*WORK ORDER*
Take the lines from the line containing "You are a computer-use" through the end of the entries and output them exactly, with no pictures and nothing more.

(Data items)
○ ○ ○

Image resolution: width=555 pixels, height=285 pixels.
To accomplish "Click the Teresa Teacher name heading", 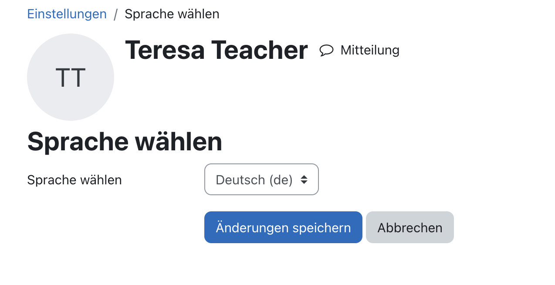I will pos(217,50).
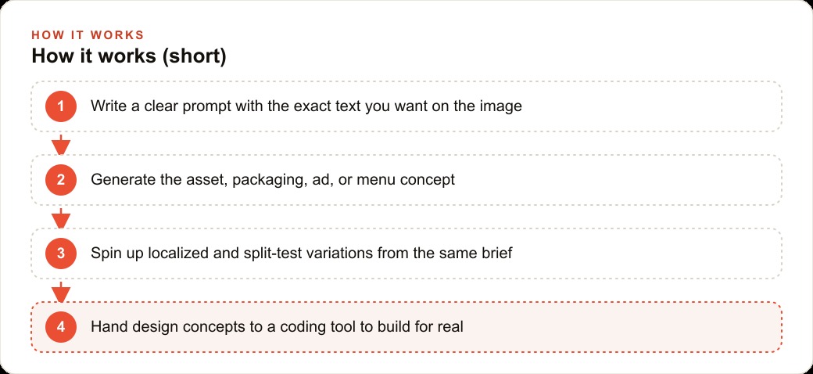Screen dimensions: 813x374
Task: Select the 'Write a clear prompt' step text
Action: [306, 106]
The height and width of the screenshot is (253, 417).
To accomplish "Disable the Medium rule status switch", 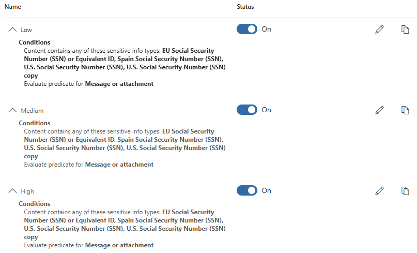I will click(x=247, y=110).
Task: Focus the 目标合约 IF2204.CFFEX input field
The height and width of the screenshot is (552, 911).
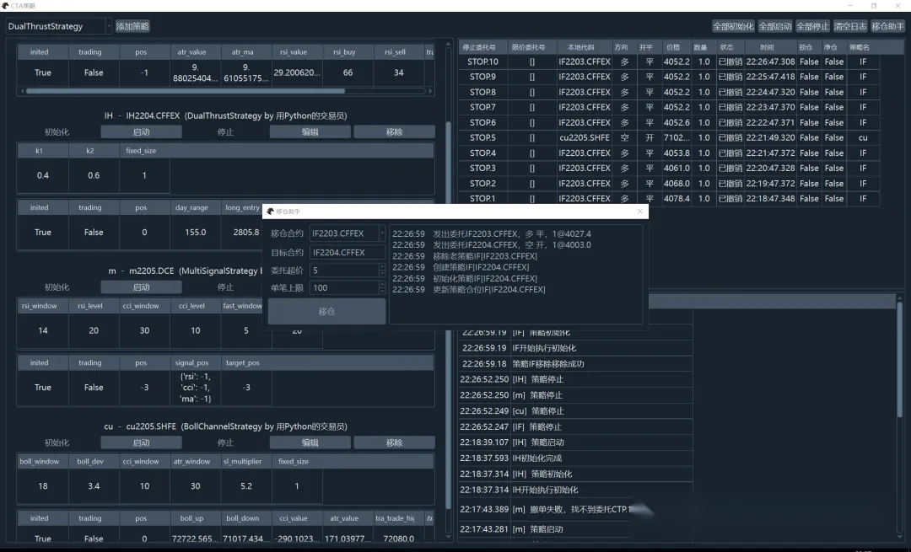Action: point(348,252)
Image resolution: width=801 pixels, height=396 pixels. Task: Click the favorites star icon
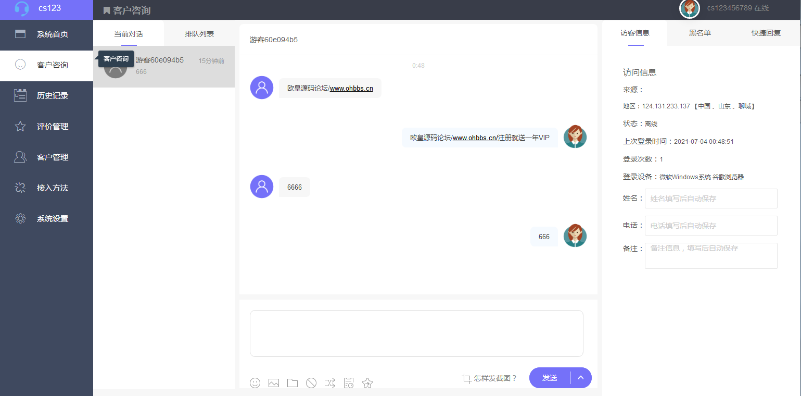click(x=367, y=383)
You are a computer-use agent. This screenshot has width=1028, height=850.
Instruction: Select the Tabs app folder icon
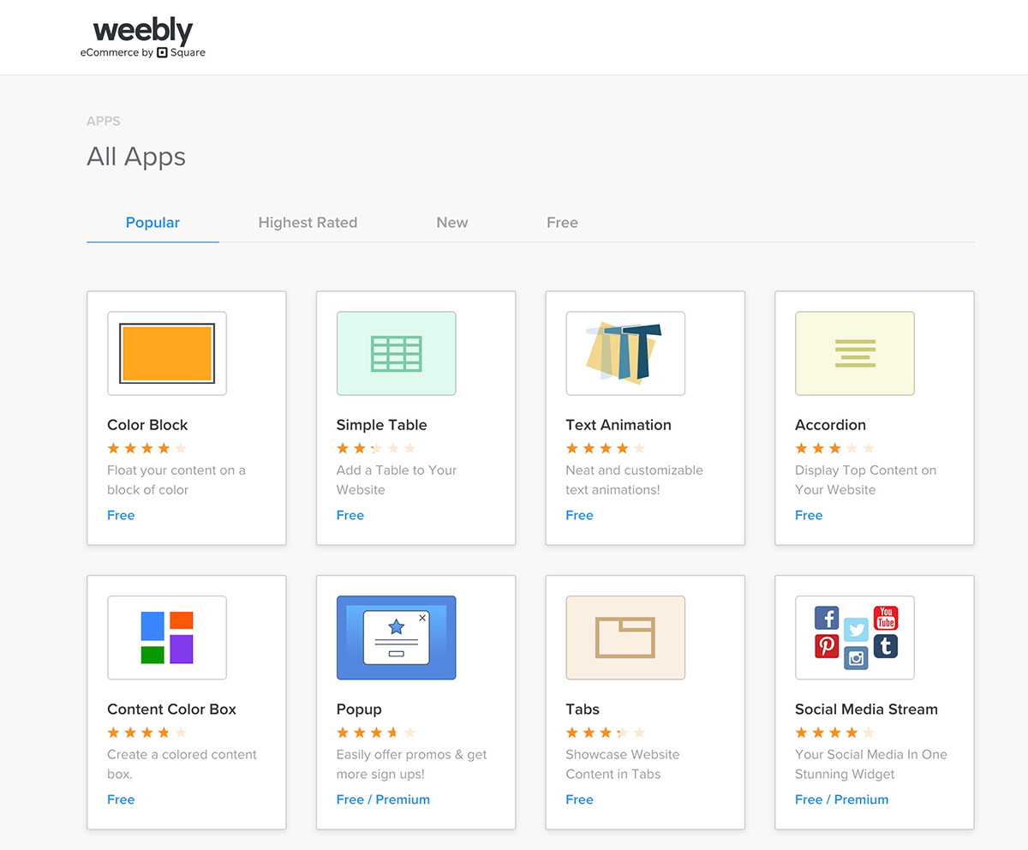[x=625, y=638]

○ ○ ○

*TASK RESPONSE*
You are a computer-use agent. This screenshot has width=1028, height=850.
Instruction: Select the Tabs app folder icon
[x=625, y=638]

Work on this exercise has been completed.